Top of Input data

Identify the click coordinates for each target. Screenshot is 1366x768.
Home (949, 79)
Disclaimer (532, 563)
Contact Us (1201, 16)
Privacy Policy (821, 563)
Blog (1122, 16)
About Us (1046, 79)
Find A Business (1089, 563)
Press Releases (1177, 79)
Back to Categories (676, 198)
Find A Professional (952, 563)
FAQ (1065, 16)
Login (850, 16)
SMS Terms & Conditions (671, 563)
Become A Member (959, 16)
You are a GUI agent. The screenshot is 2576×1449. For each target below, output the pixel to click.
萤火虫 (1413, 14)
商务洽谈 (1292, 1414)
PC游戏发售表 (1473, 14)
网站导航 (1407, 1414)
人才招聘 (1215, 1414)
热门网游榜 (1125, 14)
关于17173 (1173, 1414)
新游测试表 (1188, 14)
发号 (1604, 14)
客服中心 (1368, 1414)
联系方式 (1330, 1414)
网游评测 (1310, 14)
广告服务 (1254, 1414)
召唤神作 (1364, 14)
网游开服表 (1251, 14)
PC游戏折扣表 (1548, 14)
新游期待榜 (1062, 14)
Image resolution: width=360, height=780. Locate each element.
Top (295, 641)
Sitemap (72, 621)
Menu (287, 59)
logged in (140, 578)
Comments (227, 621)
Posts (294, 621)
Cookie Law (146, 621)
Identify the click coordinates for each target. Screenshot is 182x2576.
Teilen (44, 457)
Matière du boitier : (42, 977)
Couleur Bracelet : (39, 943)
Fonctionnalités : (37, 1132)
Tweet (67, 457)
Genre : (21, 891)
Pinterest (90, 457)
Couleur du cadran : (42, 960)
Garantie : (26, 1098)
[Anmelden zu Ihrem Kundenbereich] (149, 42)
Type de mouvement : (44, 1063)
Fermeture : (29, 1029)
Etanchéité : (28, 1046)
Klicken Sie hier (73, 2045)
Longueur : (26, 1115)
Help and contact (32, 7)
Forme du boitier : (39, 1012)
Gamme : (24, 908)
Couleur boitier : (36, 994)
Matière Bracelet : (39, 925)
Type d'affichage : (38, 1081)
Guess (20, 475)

Bottom of Input data

▶ **Work instruction**
In the lines above, every record is to be repeated exactly.

▶ **Response area**
Identify the click coordinates for each target. Screenshot is 1366x768.
Home (949, 79)
Disclaimer (532, 563)
Contact Us (1201, 16)
Privacy Policy (821, 563)
Blog (1122, 16)
About Us (1046, 79)
Find A Business (1089, 563)
Press Releases (1177, 79)
Back to Categories (676, 198)
Find A Professional (952, 563)
FAQ (1065, 16)
Login (850, 16)
SMS Terms & Conditions (671, 563)
Become A Member (959, 16)
You are a GUI agent. The screenshot is 2576×1449. For each target below, output the pixel to click.
萤火虫 (1413, 14)
商务洽谈 (1292, 1414)
PC游戏发售表 (1473, 14)
网站导航 (1407, 1414)
人才招聘 (1215, 1414)
热门网游榜 (1125, 14)
关于17173 (1173, 1414)
新游测试表 (1188, 14)
发号 (1604, 14)
客服中心 (1368, 1414)
联系方式 (1330, 1414)
网游评测 (1310, 14)
广告服务 (1254, 1414)
召唤神作 (1364, 14)
网游开服表 (1251, 14)
PC游戏折扣表 (1548, 14)
新游期待榜 (1062, 14)
Image resolution: width=360, height=780. Locate each element.
Top (295, 641)
Sitemap (72, 621)
Menu (287, 59)
logged in (140, 578)
Comments (227, 621)
Posts (294, 621)
Cookie Law (146, 621)
Identify the click coordinates for each target. Screenshot is 182x2576.
Teilen (44, 457)
Matière du boitier : (42, 977)
Couleur Bracelet : (39, 943)
Fonctionnalités : (37, 1132)
Tweet (67, 457)
Genre : (21, 891)
Pinterest (90, 457)
Couleur du cadran : (42, 960)
Garantie : (26, 1098)
[Anmelden zu Ihrem Kundenbereich] (149, 42)
Type de mouvement : (44, 1063)
Fermeture : (29, 1029)
Etanchéité : (28, 1046)
Klicken Sie hier (73, 2045)
Longueur : (26, 1115)
Help and contact (32, 7)
Forme du boitier : (39, 1012)
Gamme : (24, 908)
Couleur boitier : (36, 994)
Matière Bracelet : (39, 925)
Type d'affichage : (38, 1081)
Guess (20, 475)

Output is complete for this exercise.